>> BEGIN EXCERPT TO READ

After fitting the new rudder and fixing the leaks in the quarter berth, we had a week of lots of wind and rain. So we used the time to buy equipment and supplies that we need. This included:
- Depth Sounder
- AIS (Automatic Identification System) receiver
- Antenna for AIS and VHF radio
- SSB (single-sideband) receiver
- Garmin Bluechart NW Atlantic
- Garmin Bluechart Caribbean
- Storm jib
- Working jib
- Collar for Hydrovane
- Bilge pump and flat hose
- Gas bottle and spare gas bottles for cooking
- Acetal sheaves for the mast
- Blocks for the inner forestay
- Car charger adapters, wires, DC power plugs and DC converters so that we are able to use and charge our laptop, handheld vacuum and bilge pump. These will be charged from the batteries when we are at sea
- 16kg anchor
- Anchor shackle
- High load block for the inner forestay
- Sail repair kit
- Day shapes
- Offshore flare pack
- 5mm dyneema for different uses/spare line
- Sheaves for mainsheet traveller (x2)
- Diverter valve for the heads pump to acts as a bilge pump
- Radar reflector
- Bullseye for the mainsheet traveller as ours is currently broken (1 pair)
- 'Y' connector to connect the main water tank and spare water tank for filling up
- Tethers for each of our lifejackets when we are up on deck
- Nuts for chainplates
- Nuts and bolts for our old fairleads
- 'Q' flag
- All of the flags of the countries we are going to visit, so we can display them each time we enter a new country
- Drogue (sea anchor)
- Butane gas for soldering iron
- Primary fuel filters (FF167) (x6)
- Spares kit for our Beta 20 engine: fuel filter, oil filter, impeller kit, poly v belt, engine anode, 40 amp fuse
For our outboard we got the following:
- Suzuki propellor and pin
- Gear oil
- Spark plug and impeller
- Wire brush and scraper
After the week of wet and windy weather, we had an amazing heatwave, which stayed with us for about a week or so. It made such a difference working on our boat. With glorious sunshine and hot temperatures, everyone was now working in shorts and T-shirts. It felt like everyone was getting ready for summer, ready to head out into the water, if they hadn't already. Lots of new people had arrived at the marina over the last few months. They had come from different marinas, or had come back from their travels or were in the middle of their travels right now. With the beautiful weather, we'd been having BBQs in the evenings. A great excuse to have a little break and get to know new people. One of the days got so hot, 33 degrees, Mattis and I went to the beach and ran straight into the sea to cool down. It felt like we were away already! We're looking forward to more days like that, sun, sea and sand.

>> END EXCERPT TO READ

__SET PROBLEM 1__: Reproduce the boat preparation text, everything from "- Diverter valve" down to "broken (1 pair)", substituting "Active radar reflector" for "Radar reflector".
__SET PROBLEM 2__: Write the next part of the boat preparation text, picking up after its final sentence.

>> BEGIN DATA EXTRACT

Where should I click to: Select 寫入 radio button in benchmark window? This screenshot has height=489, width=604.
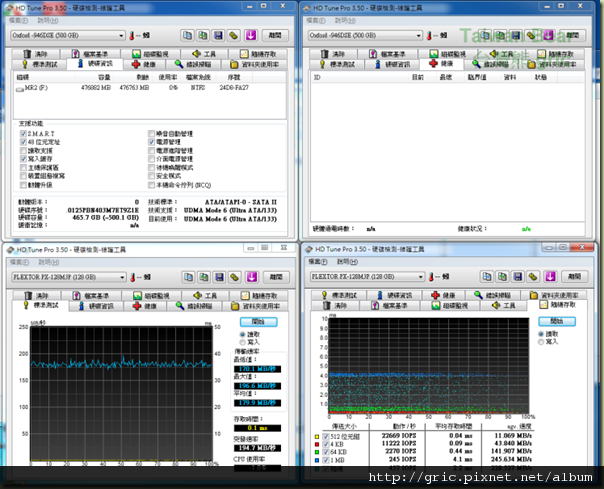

>> END DATA EXTRACT

__WRITTEN ANSWER 1__:
- Diverter valve for the heads pump to acts as a bilge pump
- Active radar reflector
- Bullseye for the mainsheet traveller as ours is currently broken (1 pair)

__WRITTEN ANSWER 2__:
During the week of sunshine and clear blue skies we:
- Mattis made backing pads for the transom and installed our Hydrovane
- Took our new Highfield 2 metre dinghy out for a spin. It is much lighter than our previous dinghy, which was 60cm longer. It was much heavier and too big for us. The outboard for our new dinghy ceased to work after just a few minutes, so we rowed it instead. We bought a new spark plug and impeller so we could service it properly before taking it out again. Another thing that helped was clearing the filter, of which one of the four holes was blocked
- We cut back all of the excess sealant on the rebedded cockpit teak, sanded down and washed down the whole cockpit
- Neatened up the hatches, cut back the excess black sealant
- We cut out and rivetted in a 'tang' so that we can attach an inner forestay
- Mattis took out all of the linings in the forepeak and grinded back the fibreglass to create a 'key'. This was so that he could fibreglass in one of our old chainplates to the deck, which will be used to secure our inner forestay
- Solar panel has been installed by making a wooden frame for it. The frame can be rotated securely to maximise sun exposure
- Secured the outboard to the pulpit for when we are not using it
- Mended the upholstery in the saloon
- Compounded and waxed the cockpit
- We did a food shop for all of our provisions
- Collected our new boom
- Secured our danbuoy to the pulpit
- Put Jingo's name on the hull
We decided to sell most of the sails that came with Jingo as we were getting a new mainsail, genoa, storm jib and working jib. We decided to sell our Ghoster, No 2 genoa and another genoa. We also decided to sell our 11kg CQR anchor, which came with Jingo and we now have a 15kg Rocna and a spare 16kg anchor.
Jobs still to do
- Install additional water tank
- Plumb sink
- Refit the cupboard back into the heads
- Collect: mainsail, genoa, storm jib, working jib, binoculars, pick up newly serviced liferaft, offshore flare pack and all supplies that we ordered from "Jimmy Green"
- Get back in the water
- Install my DAB car stereo to replace the stereo we already have (maybe keep as a spare)
- Set sail
Mattis installed our Hydrovane, he made two backing pads incorporating the top backing pad to fit the newly made taff rail. We have now secured our danbuoy, AIS antenna, solar panel, outboard and Hydrovane to the pulpit.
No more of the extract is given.